<<<<

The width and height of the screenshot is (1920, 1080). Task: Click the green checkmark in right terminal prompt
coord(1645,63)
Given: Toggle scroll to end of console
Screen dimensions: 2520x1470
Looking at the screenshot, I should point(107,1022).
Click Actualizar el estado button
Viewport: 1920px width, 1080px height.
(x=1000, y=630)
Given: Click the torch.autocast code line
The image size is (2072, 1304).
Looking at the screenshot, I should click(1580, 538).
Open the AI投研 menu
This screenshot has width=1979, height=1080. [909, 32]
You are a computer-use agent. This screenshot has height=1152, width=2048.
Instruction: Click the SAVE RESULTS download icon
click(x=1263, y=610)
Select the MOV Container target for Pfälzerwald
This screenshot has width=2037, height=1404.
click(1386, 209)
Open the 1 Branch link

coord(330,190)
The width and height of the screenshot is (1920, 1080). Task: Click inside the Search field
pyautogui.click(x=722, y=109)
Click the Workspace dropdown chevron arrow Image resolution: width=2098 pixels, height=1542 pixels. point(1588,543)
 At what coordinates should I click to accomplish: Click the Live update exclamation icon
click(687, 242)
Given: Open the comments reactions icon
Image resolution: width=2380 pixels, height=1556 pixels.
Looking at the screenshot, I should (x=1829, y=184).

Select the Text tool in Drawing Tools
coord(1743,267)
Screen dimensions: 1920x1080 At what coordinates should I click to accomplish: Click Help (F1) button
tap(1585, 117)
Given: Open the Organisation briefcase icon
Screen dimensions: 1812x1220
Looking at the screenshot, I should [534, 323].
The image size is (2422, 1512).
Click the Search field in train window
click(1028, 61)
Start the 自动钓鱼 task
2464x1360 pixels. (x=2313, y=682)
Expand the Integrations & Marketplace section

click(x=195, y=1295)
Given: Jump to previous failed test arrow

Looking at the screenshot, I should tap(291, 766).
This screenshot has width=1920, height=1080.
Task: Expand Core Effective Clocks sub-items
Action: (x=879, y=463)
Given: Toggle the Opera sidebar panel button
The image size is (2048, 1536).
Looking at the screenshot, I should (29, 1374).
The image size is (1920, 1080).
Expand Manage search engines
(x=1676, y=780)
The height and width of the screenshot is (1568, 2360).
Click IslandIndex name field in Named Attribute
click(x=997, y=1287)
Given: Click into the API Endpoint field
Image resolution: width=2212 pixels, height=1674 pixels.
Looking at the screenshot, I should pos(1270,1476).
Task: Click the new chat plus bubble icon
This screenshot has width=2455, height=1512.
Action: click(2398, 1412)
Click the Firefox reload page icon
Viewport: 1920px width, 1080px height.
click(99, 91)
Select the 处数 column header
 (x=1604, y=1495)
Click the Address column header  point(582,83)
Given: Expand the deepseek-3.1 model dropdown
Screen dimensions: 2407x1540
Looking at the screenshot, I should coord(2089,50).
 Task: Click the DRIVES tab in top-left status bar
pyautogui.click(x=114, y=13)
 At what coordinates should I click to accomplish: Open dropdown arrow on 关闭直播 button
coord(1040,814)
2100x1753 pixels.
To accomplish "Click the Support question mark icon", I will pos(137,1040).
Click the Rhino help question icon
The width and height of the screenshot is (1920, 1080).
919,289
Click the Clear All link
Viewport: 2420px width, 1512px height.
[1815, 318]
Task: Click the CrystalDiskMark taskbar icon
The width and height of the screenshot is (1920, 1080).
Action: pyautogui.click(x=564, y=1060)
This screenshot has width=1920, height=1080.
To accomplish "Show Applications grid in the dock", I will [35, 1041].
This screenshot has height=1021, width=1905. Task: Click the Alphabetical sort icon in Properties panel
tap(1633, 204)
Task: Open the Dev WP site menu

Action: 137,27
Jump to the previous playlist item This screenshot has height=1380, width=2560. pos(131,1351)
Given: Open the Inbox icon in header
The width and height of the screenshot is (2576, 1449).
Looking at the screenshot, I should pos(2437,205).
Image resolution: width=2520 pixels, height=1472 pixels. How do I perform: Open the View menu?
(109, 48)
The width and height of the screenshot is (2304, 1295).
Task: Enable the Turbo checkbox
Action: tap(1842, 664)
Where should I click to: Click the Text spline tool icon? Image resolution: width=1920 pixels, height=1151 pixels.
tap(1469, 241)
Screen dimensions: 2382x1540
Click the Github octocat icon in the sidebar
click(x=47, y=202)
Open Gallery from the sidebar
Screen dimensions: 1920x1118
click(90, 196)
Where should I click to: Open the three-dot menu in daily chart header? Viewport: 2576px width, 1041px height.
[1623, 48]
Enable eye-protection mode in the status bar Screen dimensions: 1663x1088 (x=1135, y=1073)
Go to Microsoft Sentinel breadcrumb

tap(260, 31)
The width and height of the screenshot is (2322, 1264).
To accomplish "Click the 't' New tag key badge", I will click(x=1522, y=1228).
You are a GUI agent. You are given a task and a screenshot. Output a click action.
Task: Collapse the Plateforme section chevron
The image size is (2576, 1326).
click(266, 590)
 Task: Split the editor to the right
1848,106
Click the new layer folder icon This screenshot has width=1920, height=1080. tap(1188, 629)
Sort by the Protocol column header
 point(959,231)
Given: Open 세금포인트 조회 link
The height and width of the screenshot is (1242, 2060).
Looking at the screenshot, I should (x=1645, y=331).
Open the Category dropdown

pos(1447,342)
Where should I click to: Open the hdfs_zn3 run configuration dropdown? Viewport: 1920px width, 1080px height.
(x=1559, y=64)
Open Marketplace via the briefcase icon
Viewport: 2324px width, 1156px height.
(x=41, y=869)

>>>>

▶ _EXERCISE_
Exactly as shown above, write out all the records.

▶ _ANSWER FOR THIS EXERCISE_
The width and height of the screenshot is (1920, 1080). Task: Click the green checkmark in right terminal prompt
coord(1645,63)
Given: Toggle scroll to end of console
Screen dimensions: 2520x1470
Looking at the screenshot, I should point(107,1022).
Click Actualizar el estado button
Viewport: 1920px width, 1080px height.
(x=1000, y=630)
Given: Click the torch.autocast code line
The image size is (2072, 1304).
Looking at the screenshot, I should click(1580, 538).
Open the AI投研 menu
This screenshot has width=1979, height=1080. [909, 32]
You are a computer-use agent. This screenshot has height=1152, width=2048.
Instruction: Click the SAVE RESULTS download icon
click(x=1263, y=610)
Select the MOV Container target for Pfälzerwald
This screenshot has width=2037, height=1404.
click(1386, 209)
Open the 1 Branch link

coord(330,190)
The width and height of the screenshot is (1920, 1080). Task: Click inside the Search field
pyautogui.click(x=722, y=109)
Click the Workspace dropdown chevron arrow Image resolution: width=2098 pixels, height=1542 pixels. point(1588,543)
 At what coordinates should I click to accomplish: Click the Live update exclamation icon
click(687, 242)
Given: Open the comments reactions icon
Image resolution: width=2380 pixels, height=1556 pixels.
Looking at the screenshot, I should (x=1829, y=184).

Select the Text tool in Drawing Tools
coord(1743,267)
Screen dimensions: 1920x1080 At what coordinates should I click to accomplish: Click Help (F1) button
tap(1585, 117)
Given: Open the Organisation briefcase icon
Screen dimensions: 1812x1220
Looking at the screenshot, I should [534, 323].
The image size is (2422, 1512).
Click the Search field in train window
click(1028, 61)
Start the 自动钓鱼 task
2464x1360 pixels. (x=2313, y=682)
Expand the Integrations & Marketplace section

click(x=195, y=1295)
Given: Jump to previous failed test arrow

Looking at the screenshot, I should tap(291, 766).
This screenshot has width=1920, height=1080.
Task: Expand Core Effective Clocks sub-items
Action: (x=879, y=463)
Given: Toggle the Opera sidebar panel button
The image size is (2048, 1536).
Looking at the screenshot, I should (29, 1374).
The image size is (1920, 1080).
Expand Manage search engines
(x=1676, y=780)
The height and width of the screenshot is (1568, 2360).
Click IslandIndex name field in Named Attribute
click(x=997, y=1287)
Given: Click into the API Endpoint field
Image resolution: width=2212 pixels, height=1674 pixels.
Looking at the screenshot, I should pos(1270,1476).
Task: Click the new chat plus bubble icon
This screenshot has width=2455, height=1512.
Action: click(2398, 1412)
Click the Firefox reload page icon
Viewport: 1920px width, 1080px height.
click(99, 91)
Select the 处数 column header
 (x=1604, y=1495)
Click the Address column header  point(582,83)
Given: Expand the deepseek-3.1 model dropdown
Screen dimensions: 2407x1540
Looking at the screenshot, I should coord(2089,50).
 Task: Click the DRIVES tab in top-left status bar
pyautogui.click(x=114, y=13)
 At what coordinates should I click to accomplish: Open dropdown arrow on 关闭直播 button
coord(1040,814)
2100x1753 pixels.
To accomplish "Click the Support question mark icon", I will pos(137,1040).
Click the Rhino help question icon
The width and height of the screenshot is (1920, 1080).
919,289
Click the Clear All link
Viewport: 2420px width, 1512px height.
[1815, 318]
Task: Click the CrystalDiskMark taskbar icon
The width and height of the screenshot is (1920, 1080).
Action: pyautogui.click(x=564, y=1060)
This screenshot has width=1920, height=1080.
To accomplish "Show Applications grid in the dock", I will [35, 1041].
This screenshot has height=1021, width=1905. Task: Click the Alphabetical sort icon in Properties panel
tap(1633, 204)
Task: Open the Dev WP site menu

Action: 137,27
Jump to the previous playlist item This screenshot has height=1380, width=2560. pos(131,1351)
Given: Open the Inbox icon in header
The width and height of the screenshot is (2576, 1449).
Looking at the screenshot, I should pos(2437,205).
Image resolution: width=2520 pixels, height=1472 pixels. How do I perform: Open the View menu?
(109, 48)
The width and height of the screenshot is (2304, 1295).
Task: Enable the Turbo checkbox
Action: tap(1842, 664)
Where should I click to: Click the Text spline tool icon? Image resolution: width=1920 pixels, height=1151 pixels.
tap(1469, 241)
Screen dimensions: 2382x1540
Click the Github octocat icon in the sidebar
click(x=47, y=202)
Open Gallery from the sidebar
Screen dimensions: 1920x1118
click(90, 196)
Where should I click to: Open the three-dot menu in daily chart header? Viewport: 2576px width, 1041px height.
[1623, 48]
Enable eye-protection mode in the status bar Screen dimensions: 1663x1088 (x=1135, y=1073)
Go to Microsoft Sentinel breadcrumb

tap(260, 31)
The width and height of the screenshot is (2322, 1264).
To accomplish "Click the 't' New tag key badge", I will click(x=1522, y=1228).
You are a GUI agent. You are given a task and a screenshot. Output a click action.
Task: Collapse the Plateforme section chevron
The image size is (2576, 1326).
click(266, 590)
 Task: Split the editor to the right
1848,106
Click the new layer folder icon This screenshot has width=1920, height=1080. tap(1188, 629)
Sort by the Protocol column header
 point(959,231)
Given: Open 세금포인트 조회 link
The height and width of the screenshot is (1242, 2060).
Looking at the screenshot, I should (x=1645, y=331).
Open the Category dropdown

pos(1447,342)
Where should I click to: Open the hdfs_zn3 run configuration dropdown? Viewport: 1920px width, 1080px height.
(x=1559, y=64)
Open Marketplace via the briefcase icon
Viewport: 2324px width, 1156px height.
(x=41, y=869)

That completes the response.